La violencia política contra las mujeres constituye una de los principales obstáculos para el ejercicio de sus derechos políticos y una violación a sus derechos humanos. Es una de las principales causas del porqué las mujeres se retiran, renuncian o no participan en los procesos electorales o ejercen un cargo público.
La participación política en igualdad de condiciones de género, para mujeres y hombres, es un requisito fundamental en el ejercicio de los gobiernos democráticos. La desigualdad y discriminación hacia las mujeres en su participación política, son una barrera estructural que impide el avance para alcanzar una democracia incluyente y el desarrollo sostenible.
Los objetivos del desarrollo sostenible en la Agenda 2030 de los gobiernos, establecen como unas de las prioridades: 11 reducir significativamente todas las formas de violencia … y garantizar la adopción, en todos los niveles, de decisiones inclusivas, participativas y representativas que respondan a las necesidades», (objetivo 16).
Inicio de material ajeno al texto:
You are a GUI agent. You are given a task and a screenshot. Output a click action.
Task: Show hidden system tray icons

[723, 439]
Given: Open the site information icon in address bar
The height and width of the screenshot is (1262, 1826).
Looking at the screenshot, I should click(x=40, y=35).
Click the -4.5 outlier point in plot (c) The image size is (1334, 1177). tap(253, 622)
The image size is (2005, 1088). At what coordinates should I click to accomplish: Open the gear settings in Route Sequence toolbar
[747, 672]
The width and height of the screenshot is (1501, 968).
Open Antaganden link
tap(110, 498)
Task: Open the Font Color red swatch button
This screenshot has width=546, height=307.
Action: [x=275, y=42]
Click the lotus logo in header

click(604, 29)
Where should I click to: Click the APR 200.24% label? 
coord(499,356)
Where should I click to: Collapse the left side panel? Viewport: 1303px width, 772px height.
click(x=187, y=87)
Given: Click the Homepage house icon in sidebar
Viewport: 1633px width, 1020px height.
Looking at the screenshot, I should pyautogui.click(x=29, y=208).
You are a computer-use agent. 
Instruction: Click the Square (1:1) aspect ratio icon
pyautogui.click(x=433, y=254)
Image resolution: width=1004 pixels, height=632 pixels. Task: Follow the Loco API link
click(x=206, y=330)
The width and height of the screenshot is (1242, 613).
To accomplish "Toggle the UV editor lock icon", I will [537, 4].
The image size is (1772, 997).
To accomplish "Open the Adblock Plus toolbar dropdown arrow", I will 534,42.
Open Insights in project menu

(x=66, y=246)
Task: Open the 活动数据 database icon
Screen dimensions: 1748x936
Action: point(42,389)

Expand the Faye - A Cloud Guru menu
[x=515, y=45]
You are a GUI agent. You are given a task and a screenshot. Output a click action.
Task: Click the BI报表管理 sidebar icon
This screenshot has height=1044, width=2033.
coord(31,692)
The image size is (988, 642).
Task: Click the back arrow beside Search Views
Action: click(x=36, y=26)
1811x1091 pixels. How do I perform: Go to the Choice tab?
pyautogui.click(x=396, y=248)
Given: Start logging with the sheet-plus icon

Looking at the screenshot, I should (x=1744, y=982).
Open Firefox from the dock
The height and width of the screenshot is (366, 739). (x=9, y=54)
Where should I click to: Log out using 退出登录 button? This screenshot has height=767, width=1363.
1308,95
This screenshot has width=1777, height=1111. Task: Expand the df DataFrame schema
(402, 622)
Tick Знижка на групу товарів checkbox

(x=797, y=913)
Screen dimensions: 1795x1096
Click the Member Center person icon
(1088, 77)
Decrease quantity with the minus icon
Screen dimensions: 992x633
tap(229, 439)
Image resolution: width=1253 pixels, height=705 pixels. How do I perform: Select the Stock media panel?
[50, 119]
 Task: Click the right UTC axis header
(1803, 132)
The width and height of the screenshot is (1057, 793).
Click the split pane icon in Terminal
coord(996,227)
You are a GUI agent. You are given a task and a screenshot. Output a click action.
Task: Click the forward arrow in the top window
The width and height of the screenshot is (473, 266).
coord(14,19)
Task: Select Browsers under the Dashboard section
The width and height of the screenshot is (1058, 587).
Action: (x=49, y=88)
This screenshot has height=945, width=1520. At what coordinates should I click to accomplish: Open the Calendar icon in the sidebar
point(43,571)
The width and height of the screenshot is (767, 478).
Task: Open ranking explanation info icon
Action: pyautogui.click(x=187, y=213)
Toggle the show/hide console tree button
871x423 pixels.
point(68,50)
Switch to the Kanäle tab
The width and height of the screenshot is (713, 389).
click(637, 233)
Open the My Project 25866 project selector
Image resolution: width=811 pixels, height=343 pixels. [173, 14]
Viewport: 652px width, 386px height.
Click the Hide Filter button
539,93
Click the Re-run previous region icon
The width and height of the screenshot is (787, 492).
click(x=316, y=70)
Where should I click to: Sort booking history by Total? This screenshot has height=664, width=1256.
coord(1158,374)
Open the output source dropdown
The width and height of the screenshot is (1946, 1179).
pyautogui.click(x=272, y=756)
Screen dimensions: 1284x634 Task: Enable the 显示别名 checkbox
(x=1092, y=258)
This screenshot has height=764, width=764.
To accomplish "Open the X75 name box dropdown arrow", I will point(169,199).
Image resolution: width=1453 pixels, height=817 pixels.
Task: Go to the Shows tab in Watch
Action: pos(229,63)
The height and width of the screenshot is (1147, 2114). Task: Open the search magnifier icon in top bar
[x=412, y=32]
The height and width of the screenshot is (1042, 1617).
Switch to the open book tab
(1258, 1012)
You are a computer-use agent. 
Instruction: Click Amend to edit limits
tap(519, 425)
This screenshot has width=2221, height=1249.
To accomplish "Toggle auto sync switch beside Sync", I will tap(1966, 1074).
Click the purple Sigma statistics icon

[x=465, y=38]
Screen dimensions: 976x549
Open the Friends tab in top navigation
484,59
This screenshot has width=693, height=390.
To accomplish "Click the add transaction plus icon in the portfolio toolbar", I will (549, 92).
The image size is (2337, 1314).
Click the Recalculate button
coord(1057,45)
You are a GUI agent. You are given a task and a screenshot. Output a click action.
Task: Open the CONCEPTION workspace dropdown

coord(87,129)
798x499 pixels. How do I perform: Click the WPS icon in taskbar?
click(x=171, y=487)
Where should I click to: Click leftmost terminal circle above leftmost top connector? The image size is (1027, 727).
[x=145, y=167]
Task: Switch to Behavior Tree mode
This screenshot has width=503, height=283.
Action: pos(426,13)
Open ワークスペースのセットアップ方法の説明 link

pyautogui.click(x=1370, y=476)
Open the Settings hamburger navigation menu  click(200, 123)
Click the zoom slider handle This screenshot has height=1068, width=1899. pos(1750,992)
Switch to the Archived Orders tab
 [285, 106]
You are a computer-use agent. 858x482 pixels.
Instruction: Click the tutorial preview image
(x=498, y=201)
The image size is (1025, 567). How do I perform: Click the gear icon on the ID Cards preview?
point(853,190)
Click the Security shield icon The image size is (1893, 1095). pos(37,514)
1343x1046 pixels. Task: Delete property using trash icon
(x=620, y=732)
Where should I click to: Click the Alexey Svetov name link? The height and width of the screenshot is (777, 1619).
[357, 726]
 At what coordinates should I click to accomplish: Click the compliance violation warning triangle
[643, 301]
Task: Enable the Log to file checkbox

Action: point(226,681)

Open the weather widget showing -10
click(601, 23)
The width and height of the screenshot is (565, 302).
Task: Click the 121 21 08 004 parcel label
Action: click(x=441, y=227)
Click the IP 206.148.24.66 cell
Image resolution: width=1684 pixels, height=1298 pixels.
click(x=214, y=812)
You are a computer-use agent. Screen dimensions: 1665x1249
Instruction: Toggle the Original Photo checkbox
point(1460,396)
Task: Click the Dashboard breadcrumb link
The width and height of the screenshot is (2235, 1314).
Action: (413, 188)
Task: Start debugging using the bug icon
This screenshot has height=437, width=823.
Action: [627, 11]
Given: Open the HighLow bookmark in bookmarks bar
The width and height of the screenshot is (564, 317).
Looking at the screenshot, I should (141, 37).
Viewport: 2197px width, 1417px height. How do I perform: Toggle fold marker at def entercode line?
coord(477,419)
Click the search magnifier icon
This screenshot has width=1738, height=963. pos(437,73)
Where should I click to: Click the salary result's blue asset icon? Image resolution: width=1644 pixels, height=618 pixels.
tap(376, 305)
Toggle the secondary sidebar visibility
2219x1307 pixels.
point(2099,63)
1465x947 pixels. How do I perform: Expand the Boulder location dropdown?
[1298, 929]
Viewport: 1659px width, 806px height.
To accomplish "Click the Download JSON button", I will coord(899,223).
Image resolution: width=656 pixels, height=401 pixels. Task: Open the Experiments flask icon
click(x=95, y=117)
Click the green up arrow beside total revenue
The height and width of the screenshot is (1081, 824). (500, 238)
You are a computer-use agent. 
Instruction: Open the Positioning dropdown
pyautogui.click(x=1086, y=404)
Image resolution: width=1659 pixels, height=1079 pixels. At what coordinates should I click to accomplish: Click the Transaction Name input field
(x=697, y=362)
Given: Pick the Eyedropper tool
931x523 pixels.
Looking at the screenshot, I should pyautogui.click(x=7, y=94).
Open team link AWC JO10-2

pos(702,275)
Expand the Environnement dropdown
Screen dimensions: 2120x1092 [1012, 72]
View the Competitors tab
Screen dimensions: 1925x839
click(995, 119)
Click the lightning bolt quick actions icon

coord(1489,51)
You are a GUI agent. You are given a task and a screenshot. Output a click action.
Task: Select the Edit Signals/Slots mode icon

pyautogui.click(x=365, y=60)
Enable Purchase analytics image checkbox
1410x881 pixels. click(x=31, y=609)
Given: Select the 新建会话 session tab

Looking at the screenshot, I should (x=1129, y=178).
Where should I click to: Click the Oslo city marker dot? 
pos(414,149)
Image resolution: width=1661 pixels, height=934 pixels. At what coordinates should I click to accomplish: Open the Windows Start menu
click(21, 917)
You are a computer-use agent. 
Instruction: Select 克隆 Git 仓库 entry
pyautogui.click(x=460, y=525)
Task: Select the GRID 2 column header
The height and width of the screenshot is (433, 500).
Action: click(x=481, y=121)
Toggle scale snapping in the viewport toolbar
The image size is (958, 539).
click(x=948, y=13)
Para la democracia paritaria, el impacto es negativo porque hay porcentajes bajos de mujeres en los cargos y puestos de gobierno. Para las mujeres y sus familias, las consecuencias psicológicas, económicas, personales y físicas les afectan de forma negativa a corto y a largo plazo.
Lamentablemente en Honduras, la violencia contra la mujer en su participación política ha sido visible de forma esporádica, evidenciada enla mayoría de los casos por las organizaciones o espacios de mujeres y feministas. El Estado y los entes que rectoran los partidos y los procesos políticos electorales tienen una deuda con las mujeres que participan en la política partidaria, como: mejora del marco legal, estudio y monitoreo de la problemática, mecanismos de acceso a justicia, así como mecanismos efectivos de resarcimiento y de prevención para el futuro.
La presente investigación es esfuerzo de COMUNH, una estructura que refleja las voces y experiencias de las mujeres que participan en la esfera política, y que se desarrolló con el objetivo de conocer el impacto de la violencia política contra las mujeres, con enfoque de interseccionalidad, para la comprensión de las dinámicas en los espacios políticos organizativos del área urbana y rural.
Este informe evidencia las voces y experiencias de activistas, lideresas sociales, dirigentas, diputadas, funcionarias, alcaldesas y regidoras sobre la violencia que enfrentan por ser mujeres, cuando participan en los procesos electorales o ejercen un cargo.
En el orden de lectura, en el apartado tres del presente informe se hace un resumen de la metodología implementada. En el apartado cuatro se expresan los principales aspectos del marco conceptual que orientaron el estudio. En el apartado cinco se revisa el marco legal a nivel internacional, regional y nacional referente a la violencia política en razón de género. En el apartado seis, los elementos sobre violencia y participación política de las mujeres más relevantes del marco contextual y político. En el apartado siete se describe el estudio de caso urbano, el que contiene las distintas manifestaciones de la violencia política contra las mujeres, su impacto, los agentes y el acceso a la justicia en esta zona. En el apartado ocho se describe el estudio de caso urbano,
el que contiene las distintas manifestaciones de la violencia política contra las mujeres, su impacto, los agentes y el acceso a la justicia en esta zona. En el apartado nueve se presenta un resumen comparativo entre los dos estudios de casos, reflejando las principales similitudes, diferencias y desafíos. En el apartado diez se brindan las conclusiones del estudio. En el apartado once las recomendaciones y, por último, en el apartado doce la bibliografía.